Inhaltlich ging es um die Themen Europäische Sicherheitspolitik, Georgiens Beziehungen in der Region, in den Westen und den fernen Osten, Russlands Außenpolitik, die US-Außenpolitik unter Trump, die unmittelbar bevorstehenden georgischen Präsidentschaftswahlen sowie internationale Herausforderungen und Bedrohungen der modernen Demokratie.

Eingeladen und gekommen waren eine ganze Reihe, hoch renommierter, internationaler Experten, Intellektueller und Politiker, die bekannt sind für ihren kritischen Blick. Gewünscht war also offenbar eine kontroverse Auseinandersetzung mit dem Ziel, Georgien auf seinem Weg der Reformen und in Richtung Europäischer Union und Nato-Mitgliedschaft, zu stärken und die aktuelle sicherheitspolitische Situation zu erörtern. Dies wurde dann auch an den zwei Tagen eingehend in verschiedenen Panels mit Vertretern internationaler NGOs, Stiftungen und Universitäten, wie etwa Transparency International, Open Russia, Open Society Foundation, Florida International University, Center for European Policy Analysis, Atlantic Council oder German Marshal Fund of the United States, getan, um nur eine kleine Auswahl zu nennen.

Der stellvertretende Außenminister der Vereinigten Staaten für europäische und eurasische Angelegenheiten, Wess Mitchell, betonte in einem Panel zum Thema „Georgien und der Westen“, dass Georgiens Erfolg als beispielhafte und nach Westen gerichtete Demokratie sowie als zuverlässiges Energietransitland absolut entscheidend sei, um Wladimir Putins These, die westliche Demokratie würde in den an Russland grenzenden Ländern scheitern, zu widerlegen. „Das georgische Volk hat wiederholt eine westliche Zukunft für sich gewählt, eine Zukunft der Demokratie, der europäischen Integration und der Mitgliedschaft in der NATO“, sagte Mitchell. Der Kaukasuskrieg im August 2008 habe deutlich gezeigt, dass die Russische Föderation sowohl die Fähigkeiten als auch die Absicht habe, die westliche politische Ordnung systematisch zu untergraben.

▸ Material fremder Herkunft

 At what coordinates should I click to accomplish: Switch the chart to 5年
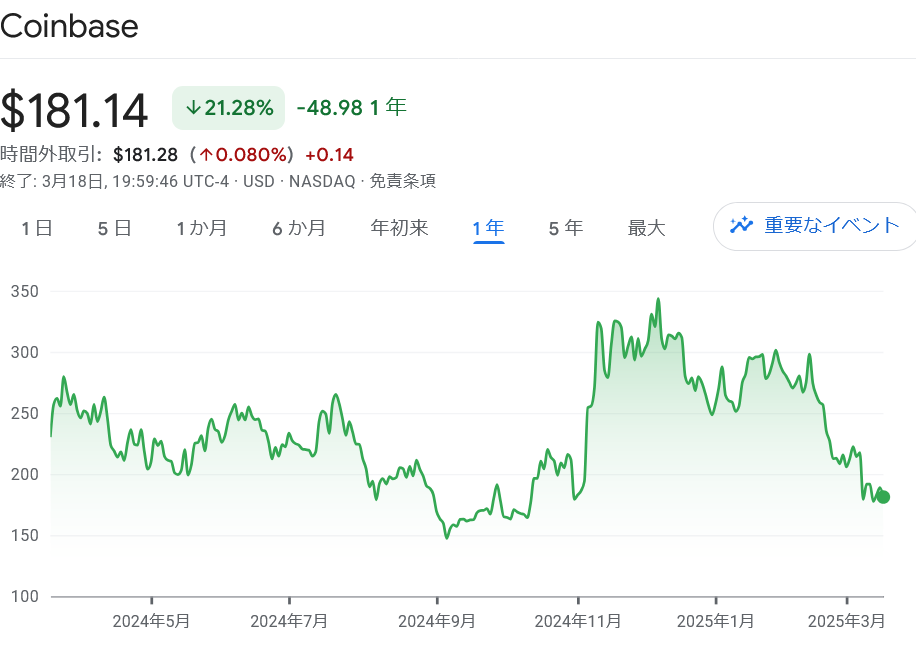pos(565,228)
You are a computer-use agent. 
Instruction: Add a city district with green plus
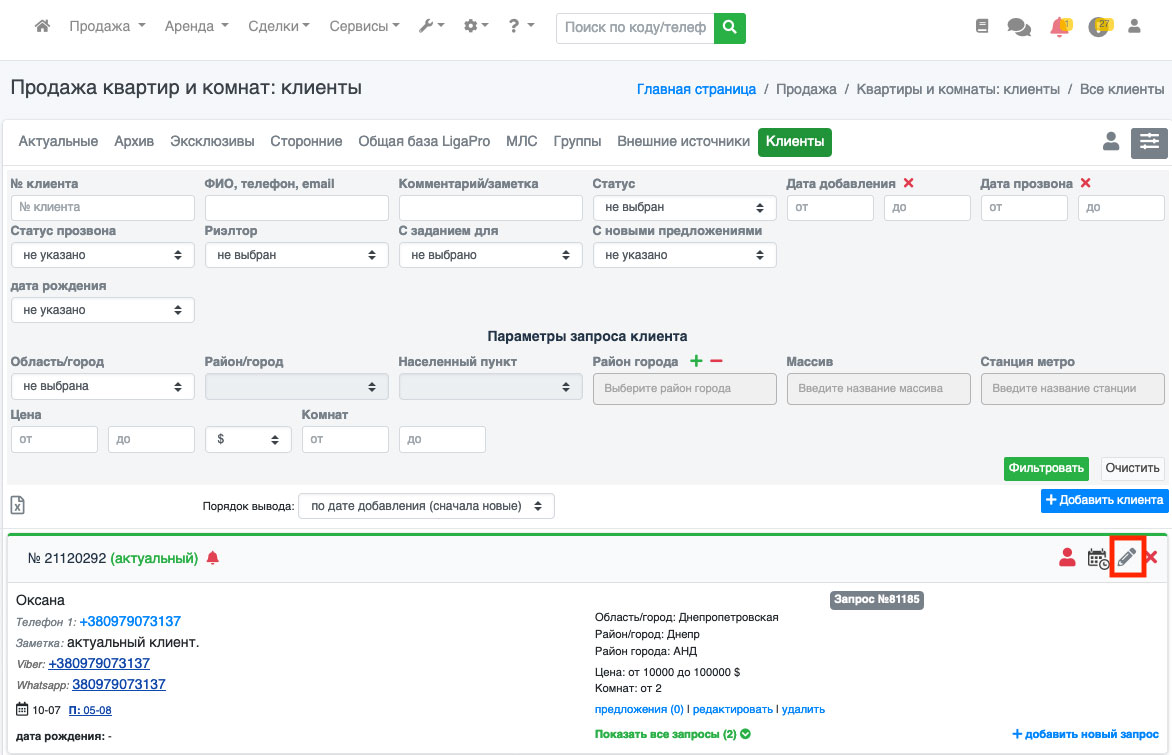point(696,361)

Im Zusammenhang mit diesem Thema sprach der Premierminister Mamuka Bakhtadze auch von einer immer noch fortbestehenden „katastrophalen“ humanitären Lage in den besetzten Gebieten. Zwar wirkt die Propaganda nicht im freien Teil von Georgien. Doch ändert die Widerstandsfähigkeit dieser Bevölkerung nicht die Tatsache, dass noch immer rund zwei Fünftel des Landes von Russland besetzt gehalten werden. „Die Besetzung ist das schmerzvollste Problem, dem wir uns ausgesetzt sehen“, sagte Bakhtadze und sprach zugleich auch über die Friedensinitiative „Ein Schritt in eine bessere Zukunft“ der georgischen Regierung.

Obwohl die Initiative innerhalb und außerhalb von Georgien viel Zuspruch und Anerkennung erhalten hatte, mahnte Bakhtadze auch: „Wir machen uns keine Illusionen. Der Weg [der Wiedervereinigung; Anm. d. Red.] wird ein beschwerlicher mit vielen Herausforderungen. Doch wir werden sie meistern.“

Im Zuge dessen rief er auch die internationalen Partner, allen voran die EU, dazu auf, auch weiterhin Georgien in seinem Streben zu unterstützen eine friedliche Konfliktlösung zu betreiben und seine Souveränität und territoriale Integrität wiederherzustellen.